Antes de tudo, o Grêmio conseguiu uma virada emocionante sobre o Botafogo, vencendo por 5 a 3 na Arena do Grêmio, pelo Brasileirão. O técnico Luis Castro destacou a importância da reação da equipe e o papel da torcida na superação do placar adverso no intervalo. “Um protagonismo grande da torcida. Mesmo na injustiça que havia ao intervalo, sentir o estádio a incentivar e os jogadores a responderem”, disse.

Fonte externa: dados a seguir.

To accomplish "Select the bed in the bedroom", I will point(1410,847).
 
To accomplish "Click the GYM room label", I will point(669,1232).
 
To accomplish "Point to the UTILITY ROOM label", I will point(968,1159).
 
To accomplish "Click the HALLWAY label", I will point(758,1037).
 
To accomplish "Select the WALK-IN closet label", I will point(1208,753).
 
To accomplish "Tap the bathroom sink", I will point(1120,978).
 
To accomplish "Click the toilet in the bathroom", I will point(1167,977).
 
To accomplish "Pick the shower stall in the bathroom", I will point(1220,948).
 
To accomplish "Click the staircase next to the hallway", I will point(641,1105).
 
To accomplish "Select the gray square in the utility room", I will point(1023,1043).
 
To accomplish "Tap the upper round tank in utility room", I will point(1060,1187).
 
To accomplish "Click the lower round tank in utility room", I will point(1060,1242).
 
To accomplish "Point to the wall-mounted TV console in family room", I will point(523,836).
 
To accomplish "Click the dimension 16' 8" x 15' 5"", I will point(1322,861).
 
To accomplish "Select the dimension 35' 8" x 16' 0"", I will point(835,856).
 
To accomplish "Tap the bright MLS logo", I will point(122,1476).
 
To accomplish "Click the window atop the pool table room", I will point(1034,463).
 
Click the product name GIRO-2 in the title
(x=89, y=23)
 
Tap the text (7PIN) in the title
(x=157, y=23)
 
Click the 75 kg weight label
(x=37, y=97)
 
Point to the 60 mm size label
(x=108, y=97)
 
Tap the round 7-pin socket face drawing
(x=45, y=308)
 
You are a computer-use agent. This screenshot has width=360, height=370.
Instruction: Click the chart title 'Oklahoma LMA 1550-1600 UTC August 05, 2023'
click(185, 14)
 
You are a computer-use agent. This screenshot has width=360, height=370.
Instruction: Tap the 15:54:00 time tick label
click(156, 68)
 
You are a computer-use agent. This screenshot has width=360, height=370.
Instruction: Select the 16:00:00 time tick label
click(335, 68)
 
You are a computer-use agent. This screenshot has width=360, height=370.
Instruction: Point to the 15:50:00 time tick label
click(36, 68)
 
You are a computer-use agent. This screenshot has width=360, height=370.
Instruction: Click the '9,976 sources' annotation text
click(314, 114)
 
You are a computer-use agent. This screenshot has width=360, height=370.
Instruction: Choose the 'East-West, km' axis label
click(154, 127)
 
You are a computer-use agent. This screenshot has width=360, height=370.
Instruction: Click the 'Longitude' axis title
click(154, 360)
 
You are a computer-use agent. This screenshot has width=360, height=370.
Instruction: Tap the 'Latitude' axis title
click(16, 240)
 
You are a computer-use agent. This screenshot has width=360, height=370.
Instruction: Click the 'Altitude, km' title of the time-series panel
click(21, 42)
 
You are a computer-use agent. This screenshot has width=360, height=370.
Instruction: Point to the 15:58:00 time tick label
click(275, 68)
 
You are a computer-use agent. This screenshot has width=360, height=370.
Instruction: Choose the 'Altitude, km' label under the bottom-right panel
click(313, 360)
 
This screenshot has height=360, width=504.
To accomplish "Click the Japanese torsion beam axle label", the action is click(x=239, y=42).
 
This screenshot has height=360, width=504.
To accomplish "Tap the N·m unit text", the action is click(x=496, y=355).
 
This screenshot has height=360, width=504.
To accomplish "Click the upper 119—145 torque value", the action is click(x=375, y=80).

Em seguida, Castro elogiou a postura dos jogadores diante da pressão e das adversidades. “As vitórias trazem confiança, trazem mais paz, aumentam os elos entre todos. Perceber que a equipa não podia abandonar o plano e a estratégia para o jogo, debaixo de um resultado adverso, mostra uma equipa forte animicamente”, afirmou.
Além disso, sobre a entrada de Amuzu no segundo tempo, substituindo Pavón, o treinador explicou que a decisão foi estratégica. “O Pavón tinha dado boas indicações nos dias anteriores. O Amuzu tinha estado com alguns problemas, então optamos pelo Pavón no início. No intervalo, percebemos que tínhamos de mudar claramente algumas situações de jogo e eles mudaram e fizeram-no bem”, disse Castro.
Luís Castro explicou a opção pelo sistema defensivo do Grêmio
O técnico também comentou sobre o sistema defensivo, que sofreu três gols, e a escolha por Balbuena na zaga. “Depois de um resultado 5 a 3, estar a individualizar parece-me tirar foco. Jogar o Balbuena ou jogar o Gustavo Martins era igual, íamos ter a mesma produção. O interesse é que todos os jogadores que entraram acrescentaram, isso é ser uma equipa”, explicou.
Ademais, Castro elogiou a entrega coletiva e a administração das ações em campo. “Estou muito feliz pelos meus jogadores, estou muito feliz pela torcida. Treinamos aquilo que mais apreciamos: ver a administração feliz, a torcida feliz e os jogadores felizes. Foi um jogo enquanto equipe”, afirmou.
Sobre os aspectos mentais, o treinador destacou a importância da força psicológica para superar os desafios. “A parte mental comanda todas as outras dimensões: técnica, tática e física. O que mais quis nestes dias foi mostrar que podíamos ter empatado ou ganhado partidas em que sofremos nos últimos minutos. O Grêmio mostrou capacidade de reagir e seguir em frente”, avaliou.
Para concluir, Castro valorizou o futebol ofensivo e o resultado positivo. “Agora, se me disserem, preferias ganhar 2 a 0 ou 5 a 3? 5 a 3. Gostei de ver a minha equipa marcar cinco gols. Isso é o que mais aprecio no futebol ofensivo”, disse, destacando o equilíbrio entre ofensividade e mentalidade coletiva como chave da vitória gremista.